Phase 2 — Define the API contract (5 min)
List 3-5 core endpoints with method + path + request shape + response shape + latency budget. The API constrains everything downstream — if 'GET /feed' must return < 200ms, the data model must support it.
Phase 3 — Design the data model (5 min)
Entities + relationships + access patterns. ERD-level — not full schema. State the access pattern explicitly: 'lookup user_id → list of posts' tells you whether you need a relational join, a wide-column scan, or a key-value lookup.
Phase 4 — Lay down the 5-layer reference (5 min)
Client → Edge (CDN, LB) → Service → Cache + Data → Async. This is the skeleton 90% of HLD architectures resolve to. Customize by adding what's required and removing what isn't.
Phase 5 — Apply the sharding + caching decision trees (10 min)
Sharding: pick a shard key and justify (user_id for user-partitioned data; geohash for location data; tenant_id for B2B). Caching: pick the strategy (cache-aside, write-through, refresh-ahead) per data type and justify with the staleness tolerance.
Phase 6 — Deep dive on the 2 hardest components (10 min)
The hardest components are usually the ones with consistency, ordering, or scale tradeoffs. Pick two and walk through: data structure, algorithm, failure mode, scaling cliff.
The 5-Layer Reference Architecture (Customize, Don't Recreate)
API-First Design Eliminates 70% of Bugs
Before drawing a single component box, write down 3-5 API endpoints with their full contract:
POST /api/v1/posts
body: { user_id, content, media_url? }
returns: { post_id, created_at }
SLA: P99 < 300ms, durably persisted before response
GET /api/v1/feed?user_id=X&cursor=Y&limit=20
returns: { posts[], next_cursor, has_more }
SLA: P99 < 200ms, eventual consistency OK (≤ 30s lag)
The act of writing the contract forces three decisions: (1) what does each operation produce or consume; (2) what's the latency budget; (3) what's the consistency requirement. With those three, every downstream architectural choice has a forcing function. Without them, you're guessing.
Most candidates skip API-first because it feels like 'just paperwork.' The cost: 30 minutes later, when the interviewer asks 'how does feed pagination work,' you realize your timeline data structure can't support cursor pagination efficiently — and you have to re-design the whole storage layer.
Capacity-Driven Technology Selection
Step 1 — Identify the dominant operation
Is this a read-heavy system (1000:1 reads:writes — feeds, search), write-heavy (events, logs), or balanced (transactions)? The dominant operation determines the storage engine class.
Step 2 — Match the read pattern to the storage
Key-value lookup → Redis or DynamoDB. Range scan by time → Cassandra, ClickHouse, or InfluxDB. Relational join → Postgres or MySQL. Full-text → Elasticsearch. Graph traversal → Neo4j. Document → MongoDB. Mismatch is the most common architectural mistake.

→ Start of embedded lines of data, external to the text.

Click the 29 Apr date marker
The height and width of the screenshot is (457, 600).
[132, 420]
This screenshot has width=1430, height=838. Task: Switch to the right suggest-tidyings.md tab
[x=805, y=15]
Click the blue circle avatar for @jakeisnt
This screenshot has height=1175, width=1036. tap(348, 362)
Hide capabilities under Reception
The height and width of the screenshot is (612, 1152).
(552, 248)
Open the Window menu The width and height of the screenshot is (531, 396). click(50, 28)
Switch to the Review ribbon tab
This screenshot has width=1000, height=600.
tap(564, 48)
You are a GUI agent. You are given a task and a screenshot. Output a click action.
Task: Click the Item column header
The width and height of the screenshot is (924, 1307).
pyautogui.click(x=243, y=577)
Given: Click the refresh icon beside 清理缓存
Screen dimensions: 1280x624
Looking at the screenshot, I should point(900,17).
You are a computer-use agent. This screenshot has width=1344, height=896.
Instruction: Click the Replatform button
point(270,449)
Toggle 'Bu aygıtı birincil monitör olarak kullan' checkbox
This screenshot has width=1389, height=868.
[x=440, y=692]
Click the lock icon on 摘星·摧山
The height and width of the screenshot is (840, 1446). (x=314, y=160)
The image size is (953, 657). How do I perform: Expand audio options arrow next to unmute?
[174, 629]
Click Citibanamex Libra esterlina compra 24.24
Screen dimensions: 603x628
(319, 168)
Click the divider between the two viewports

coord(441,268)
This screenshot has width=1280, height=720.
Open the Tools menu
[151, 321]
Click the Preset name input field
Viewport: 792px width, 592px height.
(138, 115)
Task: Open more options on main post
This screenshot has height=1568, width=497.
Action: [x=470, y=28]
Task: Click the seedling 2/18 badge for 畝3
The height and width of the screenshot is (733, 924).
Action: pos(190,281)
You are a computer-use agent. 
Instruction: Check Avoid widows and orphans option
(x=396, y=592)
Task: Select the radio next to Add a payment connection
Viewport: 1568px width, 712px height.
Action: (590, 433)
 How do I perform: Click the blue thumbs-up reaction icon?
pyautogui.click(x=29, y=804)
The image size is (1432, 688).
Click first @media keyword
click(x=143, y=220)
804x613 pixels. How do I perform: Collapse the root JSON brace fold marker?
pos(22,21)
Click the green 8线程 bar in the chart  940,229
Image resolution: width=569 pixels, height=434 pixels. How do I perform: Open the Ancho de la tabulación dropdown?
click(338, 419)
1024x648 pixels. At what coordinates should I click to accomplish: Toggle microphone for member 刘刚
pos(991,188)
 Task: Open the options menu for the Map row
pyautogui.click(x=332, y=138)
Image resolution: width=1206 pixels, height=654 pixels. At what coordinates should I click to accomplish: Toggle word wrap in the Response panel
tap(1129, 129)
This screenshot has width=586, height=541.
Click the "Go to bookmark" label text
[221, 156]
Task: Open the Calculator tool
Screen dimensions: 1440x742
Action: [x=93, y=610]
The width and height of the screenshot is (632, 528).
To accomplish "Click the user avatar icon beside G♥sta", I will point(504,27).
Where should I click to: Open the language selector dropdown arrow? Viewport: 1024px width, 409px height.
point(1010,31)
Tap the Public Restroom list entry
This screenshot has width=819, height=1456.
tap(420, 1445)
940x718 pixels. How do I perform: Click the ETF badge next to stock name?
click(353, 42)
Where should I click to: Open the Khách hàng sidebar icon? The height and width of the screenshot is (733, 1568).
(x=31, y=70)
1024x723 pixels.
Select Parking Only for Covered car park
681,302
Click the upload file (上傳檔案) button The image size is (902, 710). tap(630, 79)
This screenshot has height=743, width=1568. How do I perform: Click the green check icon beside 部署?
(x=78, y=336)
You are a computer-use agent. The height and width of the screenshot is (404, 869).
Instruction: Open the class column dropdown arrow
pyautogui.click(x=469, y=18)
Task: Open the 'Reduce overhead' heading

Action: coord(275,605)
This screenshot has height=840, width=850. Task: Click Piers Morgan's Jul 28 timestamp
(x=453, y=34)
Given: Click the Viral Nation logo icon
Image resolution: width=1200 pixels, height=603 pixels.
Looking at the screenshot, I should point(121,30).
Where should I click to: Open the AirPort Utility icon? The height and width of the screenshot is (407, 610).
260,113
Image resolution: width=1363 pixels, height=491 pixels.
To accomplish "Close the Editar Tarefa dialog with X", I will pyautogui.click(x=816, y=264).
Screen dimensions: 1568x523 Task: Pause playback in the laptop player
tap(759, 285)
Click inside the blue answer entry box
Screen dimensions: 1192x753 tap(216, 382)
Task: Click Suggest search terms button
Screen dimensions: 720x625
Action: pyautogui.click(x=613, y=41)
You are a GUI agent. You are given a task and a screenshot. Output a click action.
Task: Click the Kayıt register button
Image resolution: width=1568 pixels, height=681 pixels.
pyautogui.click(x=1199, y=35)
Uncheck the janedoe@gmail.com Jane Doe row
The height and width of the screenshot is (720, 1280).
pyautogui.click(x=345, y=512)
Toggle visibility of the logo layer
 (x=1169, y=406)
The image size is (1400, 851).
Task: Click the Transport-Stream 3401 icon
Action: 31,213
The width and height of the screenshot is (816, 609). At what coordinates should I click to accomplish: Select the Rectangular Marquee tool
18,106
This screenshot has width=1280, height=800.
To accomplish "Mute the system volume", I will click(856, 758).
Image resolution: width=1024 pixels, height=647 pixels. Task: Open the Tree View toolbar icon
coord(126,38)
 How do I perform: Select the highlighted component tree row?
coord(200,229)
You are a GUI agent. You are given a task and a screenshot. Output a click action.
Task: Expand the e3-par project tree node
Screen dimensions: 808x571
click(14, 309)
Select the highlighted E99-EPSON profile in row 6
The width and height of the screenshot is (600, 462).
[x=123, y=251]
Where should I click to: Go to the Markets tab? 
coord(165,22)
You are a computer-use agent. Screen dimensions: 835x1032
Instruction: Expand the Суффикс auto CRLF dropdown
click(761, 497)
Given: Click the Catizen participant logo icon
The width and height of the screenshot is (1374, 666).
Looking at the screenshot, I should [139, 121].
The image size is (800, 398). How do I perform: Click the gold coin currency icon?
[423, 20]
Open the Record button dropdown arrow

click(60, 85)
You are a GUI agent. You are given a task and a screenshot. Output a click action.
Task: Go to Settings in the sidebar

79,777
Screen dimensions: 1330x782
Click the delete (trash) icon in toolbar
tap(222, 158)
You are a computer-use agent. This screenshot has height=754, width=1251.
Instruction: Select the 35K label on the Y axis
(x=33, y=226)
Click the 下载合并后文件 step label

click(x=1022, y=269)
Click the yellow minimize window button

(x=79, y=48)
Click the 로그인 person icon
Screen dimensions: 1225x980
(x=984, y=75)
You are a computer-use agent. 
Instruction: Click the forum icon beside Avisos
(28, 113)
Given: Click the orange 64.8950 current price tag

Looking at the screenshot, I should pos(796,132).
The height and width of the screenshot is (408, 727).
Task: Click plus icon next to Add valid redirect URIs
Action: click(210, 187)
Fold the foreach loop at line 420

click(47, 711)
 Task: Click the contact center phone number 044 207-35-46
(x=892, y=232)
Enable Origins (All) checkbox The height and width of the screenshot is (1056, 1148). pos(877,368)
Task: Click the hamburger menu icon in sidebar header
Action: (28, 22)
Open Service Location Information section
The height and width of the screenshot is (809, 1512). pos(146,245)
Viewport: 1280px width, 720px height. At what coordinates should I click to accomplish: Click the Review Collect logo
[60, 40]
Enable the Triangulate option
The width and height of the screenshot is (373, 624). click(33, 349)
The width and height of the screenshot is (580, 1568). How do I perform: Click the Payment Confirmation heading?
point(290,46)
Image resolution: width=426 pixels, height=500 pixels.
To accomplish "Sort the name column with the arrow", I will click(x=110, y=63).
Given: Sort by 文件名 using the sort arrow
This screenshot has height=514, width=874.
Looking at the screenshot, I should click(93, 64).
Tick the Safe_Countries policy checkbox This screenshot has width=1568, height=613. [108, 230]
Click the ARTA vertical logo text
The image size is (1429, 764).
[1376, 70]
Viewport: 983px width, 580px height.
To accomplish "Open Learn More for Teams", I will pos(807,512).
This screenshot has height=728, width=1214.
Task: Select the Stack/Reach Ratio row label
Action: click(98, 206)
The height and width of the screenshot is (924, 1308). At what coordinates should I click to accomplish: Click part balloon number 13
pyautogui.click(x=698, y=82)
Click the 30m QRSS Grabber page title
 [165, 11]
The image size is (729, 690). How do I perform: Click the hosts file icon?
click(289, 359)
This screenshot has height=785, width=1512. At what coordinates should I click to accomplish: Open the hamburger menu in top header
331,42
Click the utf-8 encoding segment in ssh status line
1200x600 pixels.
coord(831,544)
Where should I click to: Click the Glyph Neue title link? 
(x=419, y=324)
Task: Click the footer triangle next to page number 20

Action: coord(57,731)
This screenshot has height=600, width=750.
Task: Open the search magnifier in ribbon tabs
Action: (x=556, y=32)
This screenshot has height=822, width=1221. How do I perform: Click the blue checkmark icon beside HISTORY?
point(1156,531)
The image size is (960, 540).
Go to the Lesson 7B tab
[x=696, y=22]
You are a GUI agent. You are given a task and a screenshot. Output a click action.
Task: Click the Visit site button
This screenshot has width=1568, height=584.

Step 3 — Match the write pattern to the engine
B-tree (Postgres, MySQL) handles ~5K writes/sec per node — good for moderate write rates and complex queries. LSM-tree (Cassandra, RocksDB-based) handles ~50K+ writes/sec — good for high write throughput at the cost of read amplification. Append-only log (Kafka, Pulsar) handles ~1M+ events/sec — good for event streams, not point queries.
Step 4 — Pick the consistency model
Strong consistency (Postgres single-leader, Spanner) — for financial transactions, account state. Linearizability per key (DynamoDB strong-read, Cassandra LWT) — for inventory, user state. Eventual consistency (Cassandra default, DynamoDB default) — for feeds, recommendations, analytics. Mismatching consistency to need is the second most common mistake.
Step 5 — Pick the replication topology
Single leader + sync replicas (Postgres, MySQL) — fastest writes, simple, but leader is the SPOF. Multi-leader (Cassandra, DynamoDB Global Tables) — multi-region writes, eventually consistent, complex conflict resolution. Leaderless quorum (Cassandra default) — tunable consistency, no single point of failure.
Step 6 — Confirm with a back-of-envelope check
Does the chosen technology actually handle the rate? Postgres at 100K writes/sec with no sharding is a wrong answer. Verify: writes/sec × replication factor < node throughput × cluster size. If not, sharding or a different engine.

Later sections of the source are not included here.